Codified CoPs Are Harmful

Conventional, online communities of practice (CoP), with the de rigueur ‘best practices’ (?) are often highly counterproductive. Galaxies of codified information hurt productivity, innovation, growth, prosperity and organizational effectiveness (OE). Codified CoPs are harmful.

Beware of best practice bullies.

Bully

Overzealous subject-matter experts (SMEs), with their rose-colored glasses, set out to codify their methods, techniques and tools in elaborate community repositories. Some people call these monolithic corporate monstrosities information suppositories.

Often, people are coerced to adopt best practices. They pretend they have value. This is harmful.

For example, Taiichi Ohno’s inspiration for Toyota Production System (TPS), was developed through an understanding of counter-intuitive truths, a series of challenges to convention. Among the most important was, ‘…to codify method is to impede understanding.

Ohno added, “‘As in everything else, however, regardless of good intentions, an idea does not always evolve in the direction hoped for by its creator.”

Ohno believed as we are doing in Colabria Action Research Networks today: improvement, productivity, innovation, is continuous, a flow, a combination, above all, a conversation.

Community is among many simple network patterns to nurture perpetual social exchange in the enterprise knowledge marketplace.

To improve, do NOT codify; simply comprehend the network flow paths, the social network. Strive to remove flow barriers and broker structural holes.

Again, it is far more important to focus on the ‘practice of community’ than communities of practice. Remember, enterprise excellence it is about connection not collection.

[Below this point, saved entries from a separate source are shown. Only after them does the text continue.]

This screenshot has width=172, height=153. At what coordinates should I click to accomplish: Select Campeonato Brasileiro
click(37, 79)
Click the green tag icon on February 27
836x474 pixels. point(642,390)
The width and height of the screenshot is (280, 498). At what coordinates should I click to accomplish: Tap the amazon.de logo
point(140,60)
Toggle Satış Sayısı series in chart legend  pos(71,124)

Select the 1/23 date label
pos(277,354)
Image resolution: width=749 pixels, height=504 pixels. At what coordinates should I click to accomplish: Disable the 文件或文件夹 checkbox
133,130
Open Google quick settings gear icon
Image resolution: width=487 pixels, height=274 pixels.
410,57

The correct use of CoP technology such as IT and social media tools is to get and stay connected. All organizations already have vast empires of tools and technology to connect easily. Please, resist the Western mindset to believe all problems have a tool solution. Resist codification.

Tool fatigue is among the top reasons CoPs and knowledge management (KM) fail to deliver. Leaders must recall freshman chemistry and strive to understand your organizational valence, i.e., the capability and capacity of the combining power of your people.

Focus on flow not stock. Seek method and technology that increases organizational valence. It’s the only thing that really, really matters.

Nurture high velocity networks. Finally, social network comprehension, visualization, narrative and mastery is the best place to continue to remove barriers and achieve optimal flow through your business ecosystems.